■ **Task to carry out**: Below are records to be repeated in full. Give them exactly.

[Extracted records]
════

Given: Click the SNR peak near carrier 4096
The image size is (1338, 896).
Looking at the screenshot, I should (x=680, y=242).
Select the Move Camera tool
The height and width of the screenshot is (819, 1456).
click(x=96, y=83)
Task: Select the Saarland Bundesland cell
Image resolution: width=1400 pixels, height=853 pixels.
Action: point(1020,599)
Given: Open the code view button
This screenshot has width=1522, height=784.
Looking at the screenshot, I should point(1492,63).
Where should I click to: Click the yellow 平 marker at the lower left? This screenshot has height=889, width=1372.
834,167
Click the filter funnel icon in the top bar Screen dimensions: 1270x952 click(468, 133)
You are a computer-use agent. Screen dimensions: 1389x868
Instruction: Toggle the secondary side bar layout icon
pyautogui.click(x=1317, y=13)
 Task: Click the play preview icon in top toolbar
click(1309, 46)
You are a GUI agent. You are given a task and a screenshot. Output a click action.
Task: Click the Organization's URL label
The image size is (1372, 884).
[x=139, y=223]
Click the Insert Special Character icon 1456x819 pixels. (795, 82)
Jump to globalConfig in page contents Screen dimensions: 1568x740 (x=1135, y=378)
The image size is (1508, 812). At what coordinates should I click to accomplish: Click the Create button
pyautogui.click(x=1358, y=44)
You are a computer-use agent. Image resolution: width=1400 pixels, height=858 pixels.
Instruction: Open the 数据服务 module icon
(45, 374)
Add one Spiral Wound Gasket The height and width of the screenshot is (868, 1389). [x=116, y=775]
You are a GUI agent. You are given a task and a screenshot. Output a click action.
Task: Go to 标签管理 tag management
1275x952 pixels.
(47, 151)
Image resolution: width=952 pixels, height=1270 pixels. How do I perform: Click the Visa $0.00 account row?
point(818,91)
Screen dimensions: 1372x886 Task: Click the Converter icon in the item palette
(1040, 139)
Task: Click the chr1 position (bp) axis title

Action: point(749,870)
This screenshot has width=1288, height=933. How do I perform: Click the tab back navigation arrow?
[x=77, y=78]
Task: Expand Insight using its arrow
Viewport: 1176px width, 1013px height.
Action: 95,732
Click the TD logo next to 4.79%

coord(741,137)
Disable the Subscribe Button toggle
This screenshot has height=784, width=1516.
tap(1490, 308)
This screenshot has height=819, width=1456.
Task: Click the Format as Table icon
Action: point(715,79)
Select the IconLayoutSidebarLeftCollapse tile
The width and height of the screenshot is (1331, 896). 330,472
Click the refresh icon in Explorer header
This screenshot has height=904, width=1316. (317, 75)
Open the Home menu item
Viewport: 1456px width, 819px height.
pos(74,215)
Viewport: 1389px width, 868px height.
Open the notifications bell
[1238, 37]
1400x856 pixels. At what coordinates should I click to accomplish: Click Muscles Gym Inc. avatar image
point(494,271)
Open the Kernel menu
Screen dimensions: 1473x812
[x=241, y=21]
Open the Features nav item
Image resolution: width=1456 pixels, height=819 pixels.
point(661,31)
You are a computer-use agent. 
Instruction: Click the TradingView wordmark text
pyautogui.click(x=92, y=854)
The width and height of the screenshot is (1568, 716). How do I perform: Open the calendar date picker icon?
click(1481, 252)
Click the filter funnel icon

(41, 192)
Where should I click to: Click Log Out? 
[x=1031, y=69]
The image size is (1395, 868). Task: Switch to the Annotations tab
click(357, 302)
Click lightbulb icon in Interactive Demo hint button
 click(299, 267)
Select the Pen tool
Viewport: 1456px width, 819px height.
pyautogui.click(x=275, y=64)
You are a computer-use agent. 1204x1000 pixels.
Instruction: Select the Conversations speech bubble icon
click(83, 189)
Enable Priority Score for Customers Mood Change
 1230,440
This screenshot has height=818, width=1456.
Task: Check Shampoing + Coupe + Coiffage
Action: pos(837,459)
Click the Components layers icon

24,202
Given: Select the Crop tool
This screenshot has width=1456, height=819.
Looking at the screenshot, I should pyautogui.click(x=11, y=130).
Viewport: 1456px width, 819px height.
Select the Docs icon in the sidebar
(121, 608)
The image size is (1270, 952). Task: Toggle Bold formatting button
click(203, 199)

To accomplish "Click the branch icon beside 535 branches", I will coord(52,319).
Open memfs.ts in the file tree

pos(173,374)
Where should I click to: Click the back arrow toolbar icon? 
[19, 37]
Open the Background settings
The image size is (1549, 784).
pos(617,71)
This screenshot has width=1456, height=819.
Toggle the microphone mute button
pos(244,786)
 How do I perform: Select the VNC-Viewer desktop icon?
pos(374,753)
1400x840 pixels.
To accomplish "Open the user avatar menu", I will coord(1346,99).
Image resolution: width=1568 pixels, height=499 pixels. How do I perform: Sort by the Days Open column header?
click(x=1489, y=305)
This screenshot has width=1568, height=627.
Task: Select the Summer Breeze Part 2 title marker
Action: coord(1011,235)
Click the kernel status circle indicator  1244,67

════

■ **Written response**:
Given: Click the SNR peak near carrier 4096
The image size is (1338, 896).
Looking at the screenshot, I should (x=680, y=242).
Select the Move Camera tool
The height and width of the screenshot is (819, 1456).
click(x=96, y=83)
Task: Select the Saarland Bundesland cell
Image resolution: width=1400 pixels, height=853 pixels.
Action: point(1020,599)
Given: Open the code view button
This screenshot has width=1522, height=784.
Looking at the screenshot, I should point(1492,63).
Where should I click to: Click the yellow 平 marker at the lower left? This screenshot has height=889, width=1372.
834,167
Click the filter funnel icon in the top bar Screen dimensions: 1270x952 click(468, 133)
You are a computer-use agent. Screen dimensions: 1389x868
Instruction: Toggle the secondary side bar layout icon
pyautogui.click(x=1317, y=13)
 Task: Click the play preview icon in top toolbar
click(1309, 46)
You are a GUI agent. You are given a task and a screenshot. Output a click action.
Task: Click the Organization's URL label
The image size is (1372, 884).
[x=139, y=223]
Click the Insert Special Character icon 1456x819 pixels. (795, 82)
Jump to globalConfig in page contents Screen dimensions: 1568x740 (x=1135, y=378)
The image size is (1508, 812). At what coordinates should I click to accomplish: Click the Create button
pyautogui.click(x=1358, y=44)
You are a computer-use agent. Image resolution: width=1400 pixels, height=858 pixels.
Instruction: Open the 数据服务 module icon
(45, 374)
Add one Spiral Wound Gasket The height and width of the screenshot is (868, 1389). [x=116, y=775]
You are a GUI agent. You are given a task and a screenshot. Output a click action.
Task: Go to 标签管理 tag management
1275x952 pixels.
(47, 151)
Image resolution: width=952 pixels, height=1270 pixels. How do I perform: Click the Visa $0.00 account row?
point(818,91)
Screen dimensions: 1372x886 Task: Click the Converter icon in the item palette
(1040, 139)
Task: Click the chr1 position (bp) axis title

Action: point(749,870)
This screenshot has width=1288, height=933. How do I perform: Click the tab back navigation arrow?
[x=77, y=78]
Task: Expand Insight using its arrow
Viewport: 1176px width, 1013px height.
Action: 95,732
Click the TD logo next to 4.79%

coord(741,137)
Disable the Subscribe Button toggle
This screenshot has height=784, width=1516.
tap(1490, 308)
This screenshot has height=819, width=1456.
Task: Click the Format as Table icon
Action: point(715,79)
Select the IconLayoutSidebarLeftCollapse tile
The width and height of the screenshot is (1331, 896). 330,472
Click the refresh icon in Explorer header
This screenshot has height=904, width=1316. (317, 75)
Open the Home menu item
Viewport: 1456px width, 819px height.
pos(74,215)
Viewport: 1389px width, 868px height.
Open the notifications bell
[1238, 37]
1400x856 pixels. At what coordinates should I click to accomplish: Click Muscles Gym Inc. avatar image
point(494,271)
Open the Kernel menu
Screen dimensions: 1473x812
[x=241, y=21]
Open the Features nav item
Image resolution: width=1456 pixels, height=819 pixels.
point(661,31)
You are a computer-use agent. 
Instruction: Click the TradingView wordmark text
pyautogui.click(x=92, y=854)
The width and height of the screenshot is (1568, 716). How do I perform: Open the calendar date picker icon?
click(1481, 252)
Click the filter funnel icon

(41, 192)
Where should I click to: Click Log Out? 
[x=1031, y=69]
The image size is (1395, 868). Task: Switch to the Annotations tab
click(357, 302)
Click lightbulb icon in Interactive Demo hint button
 click(299, 267)
Select the Pen tool
Viewport: 1456px width, 819px height.
pyautogui.click(x=275, y=64)
You are a computer-use agent. 1204x1000 pixels.
Instruction: Select the Conversations speech bubble icon
click(83, 189)
Enable Priority Score for Customers Mood Change
 1230,440
This screenshot has height=818, width=1456.
Task: Check Shampoing + Coupe + Coiffage
Action: pos(837,459)
Click the Components layers icon

24,202
Given: Select the Crop tool
This screenshot has width=1456, height=819.
Looking at the screenshot, I should pyautogui.click(x=11, y=130).
Viewport: 1456px width, 819px height.
Select the Docs icon in the sidebar
(121, 608)
The image size is (1270, 952). Task: Toggle Bold formatting button
click(203, 199)

To accomplish "Click the branch icon beside 535 branches", I will coord(52,319).
Open memfs.ts in the file tree

pos(173,374)
Where should I click to: Click the back arrow toolbar icon? 
[19, 37]
Open the Background settings
The image size is (1549, 784).
pos(617,71)
This screenshot has width=1456, height=819.
Toggle the microphone mute button
pos(244,786)
 How do I perform: Select the VNC-Viewer desktop icon?
pos(374,753)
1400x840 pixels.
To accomplish "Open the user avatar menu", I will coord(1346,99).
Image resolution: width=1568 pixels, height=499 pixels. How do I perform: Sort by the Days Open column header?
click(x=1489, y=305)
This screenshot has width=1568, height=627.
Task: Select the Summer Breeze Part 2 title marker
Action: coord(1011,235)
Click the kernel status circle indicator  1244,67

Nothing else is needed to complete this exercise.